Big in Portugal and revered in their homeland of Iceland – where last year their album Agaetis Byrjun received the daunting accolade of "Best Album Of The Century" (so soon?) – Sigur Ros are about as uncompromising as modern rock music gets. Not so much in the subversive extremity of their music, which is more angelic than antagonistic, but in their obstinate refusal to conform to even the most basic of music-industry needs, which reaches almost heroic proportions on this, their second international release.

() is a reviewer's nightmare: like the album itself, the eight constituent tracks also pointedly lack titles, while the packaging bears no information save the band's name and website address, from which the relevant details can apparently be obtained (although on every occasion I've tried, it has proven stubbornly resistant to access). Not only that, but the band's songs are sung in no known language, like the more imponderable sections of David Bowie's Low, rendering them impervious to lyrical analysis. Listeners are invited to send in their own interpretations of the "words" to the band's website and the most frequently-occurring phrases will be adopted as the "official" lyrics – a cute idea, but one dependent on access to the website in the first place.

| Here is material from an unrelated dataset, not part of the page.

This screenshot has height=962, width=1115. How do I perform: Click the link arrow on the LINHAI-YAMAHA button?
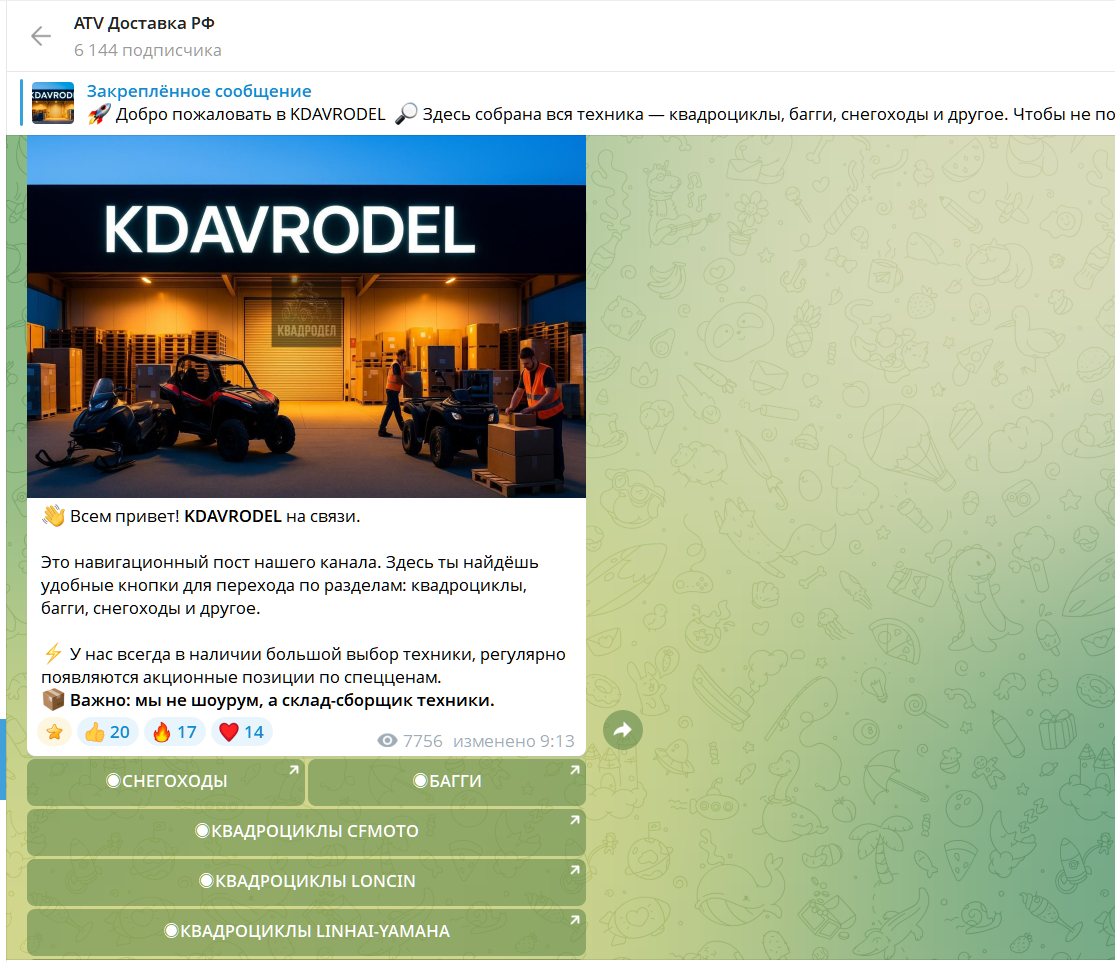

Which leaves one with very little to go on save for the music itself, which is funereally slow in both tempo and rate of development, though not without its moments of transcendent beauty. Sigur Ros tracks tend to start quietly, swell or smoulder gently for anything up to 15 minutes, then subside slowly to silence, leaving a faint impression of mood rather than melody. Track two, for instance, opens with a timid, unhurried guitar figure, over which a gently keening vocal eventually resolves into a repeated chorus of "You sallow low fire, you silo" whilst organ and strings provide a rain-streaked backdrop. Vocalist Jonsi Birgisson clearly has a penchant for certain recurrent assonances: the hymn-like fourth track features the similar locution "You sigh oh, you sigh oh no fallow" over a blend of glistening electric guitar and low, ritualistic tom-toms which recalls The Cure's more subdued moments.

A more enduring comparison for the album as a whole would be with Spiritualized (minus the boogie tendencies), particularly when the sepulchral organ and methodical piano cycles are softly burnished by understated horn and string tones, as on tracks three and five. Sigur Ros can be both as uplifting and as stupefying as Jason Pierce's outfit, though there's something purer and more pristine about their methods. Precious, yes; pretentious, certainly; but in the face of today's relentlessly aggressive commercialism, few approaches could be more revolutionary.